For the whole time I was at the school our headmaster was Martin Barnes Nettleton, an eccentric man who eventually lost his mind and committed suicide by driving his car off a mountain road in Wales. (The car, I am told by a fellow Old Northamptonian, was an Austin, license plate FNH 659.) Nettleton spoke several Nordic languages. He had been a house master at Repton, a famous boys' boarding school; and I think he had himself attended that school.

(A different Old Northamptonian has told me that Nettleton had hoped for a headmastership at one of the grand old boys' boarding schools — perhaps Repton itself — but had been able to get nothing better than the Northampton post. If this is true, the headmastership of a provincial grammar school would, for someone with those ambitions, be the equivalent of Siberia.)

In later life one of the schoolmasters who had worked under Nettleton told me he ran his staff room the way Stalin ran the USSR. He was famous for the words: "I will smash your career" when upset.

His bark, however, was worse than his bite. I never knew him deal with a boy unfairly. The few times I was in sufficient trouble to require his attention, I found him thoughtful and judicious. He had a sense of humor, too, and would crack jokes when among senior boys. For all his quirks, and his sad end, I always thought him a fine headmaster, who loved his school and did great things for it.

My school reports have survived, and are posted here. I can still, after half a century (this written in 2009) put faces to most of the masters, though the older ones have all passed away now.

I have just one of the annual photographs of the whole school, taken in 1961. Click on the photograph at left here.

Here is one of the latest to go at the time of writing: Gordon Dean, who tried to teach me Latin, 1958-59. We of course called him "Nellie." Dean was an unostentatious man, quietly effective as a teacher. We all liked him. He was CO of the school's army cadets, too (see below), with rank of Major. That obituary clipping mentions his WW2 service. I would guess he was a fine soldier.

[Added September 2017:  Also on staff during my time at the school was Frank Sykes, a Rugby Union player of the first rank, who later did much to promote the game in the U.S.A.

Sykes taught me Geography 1956-57 and Physical Education 1956-57 and 1959-60. I can remember next to nothing of his Geography classes; but as a P.E. teacher he was unusually patient and encouraging with us weedier specimens. "Come on, lad, try again — one more time! You can do it!"

He was one of the most intensely physical people I have ever known. Only Bruce Lee comes close. I recall walking down to the gym one hot summer day and seeing Sykes, who I guess had no lesson to teach that period, playing tennis with himself against the outside wall — smashing the ball against the wall with terrific force, leaping to return it, over and over, soaked with sweat …

Frank Sykes died May 12th 2017 at age 89. There is a good obituary here. RIP.]

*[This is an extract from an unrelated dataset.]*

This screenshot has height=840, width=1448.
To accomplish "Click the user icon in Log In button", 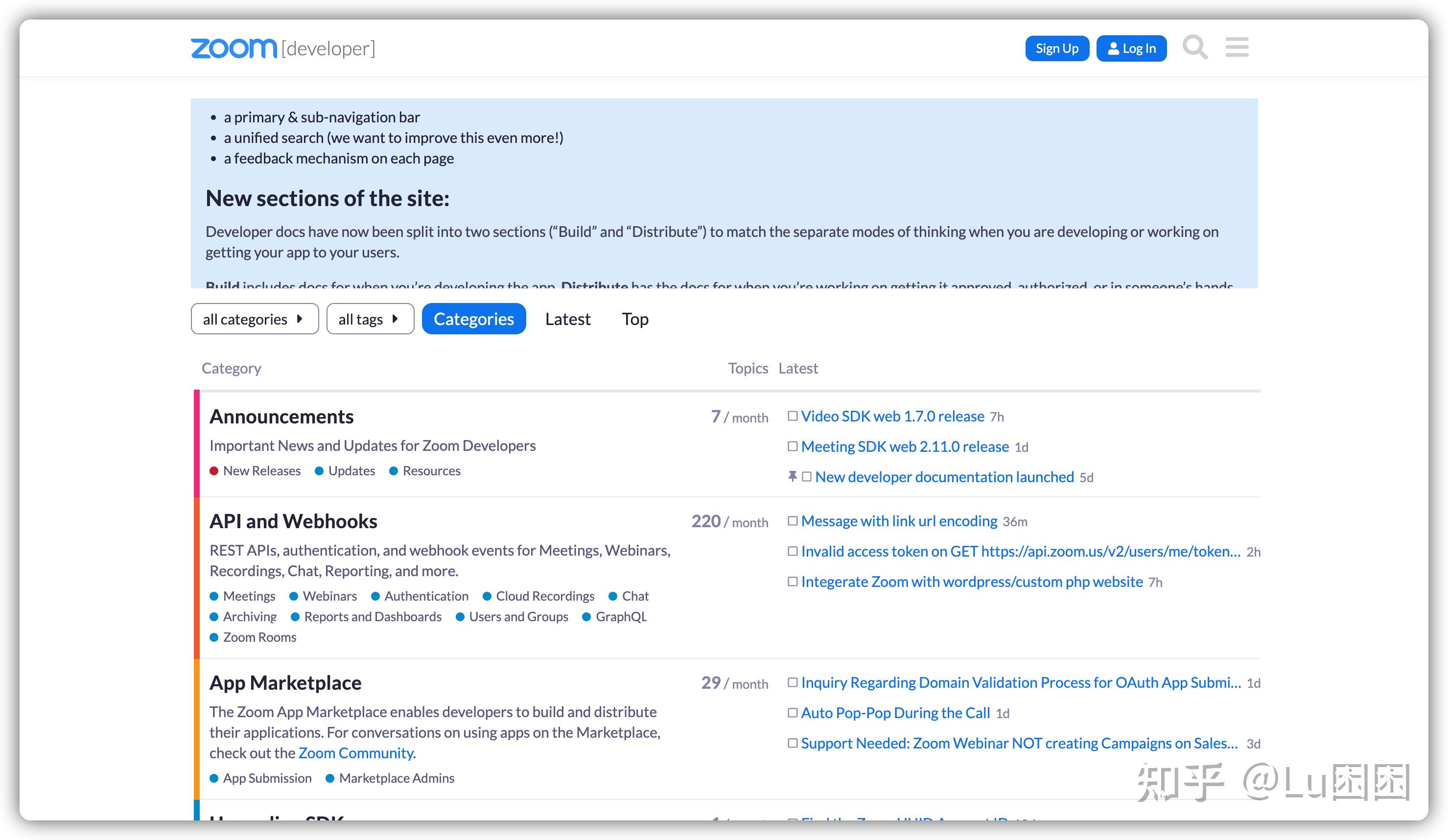I will tap(1113, 48).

Like most good boys' schools at the time, we had a cadet force. It was voluntary, but I participated from Fall 1957 on. I have written up my CCF career here.

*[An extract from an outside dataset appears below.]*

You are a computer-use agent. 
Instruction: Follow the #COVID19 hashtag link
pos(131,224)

The school is still in business, and has a website here. I note with mild interest from that website that the school keeps up the house system, which it originally copied from the great old boarding schools, where your house was actually the house you lived in. I can't recall the house system ever having much significance in my school life, aside from an occasional inter-house athletic competition, but I may as well note for the record that I was in Chipsey House.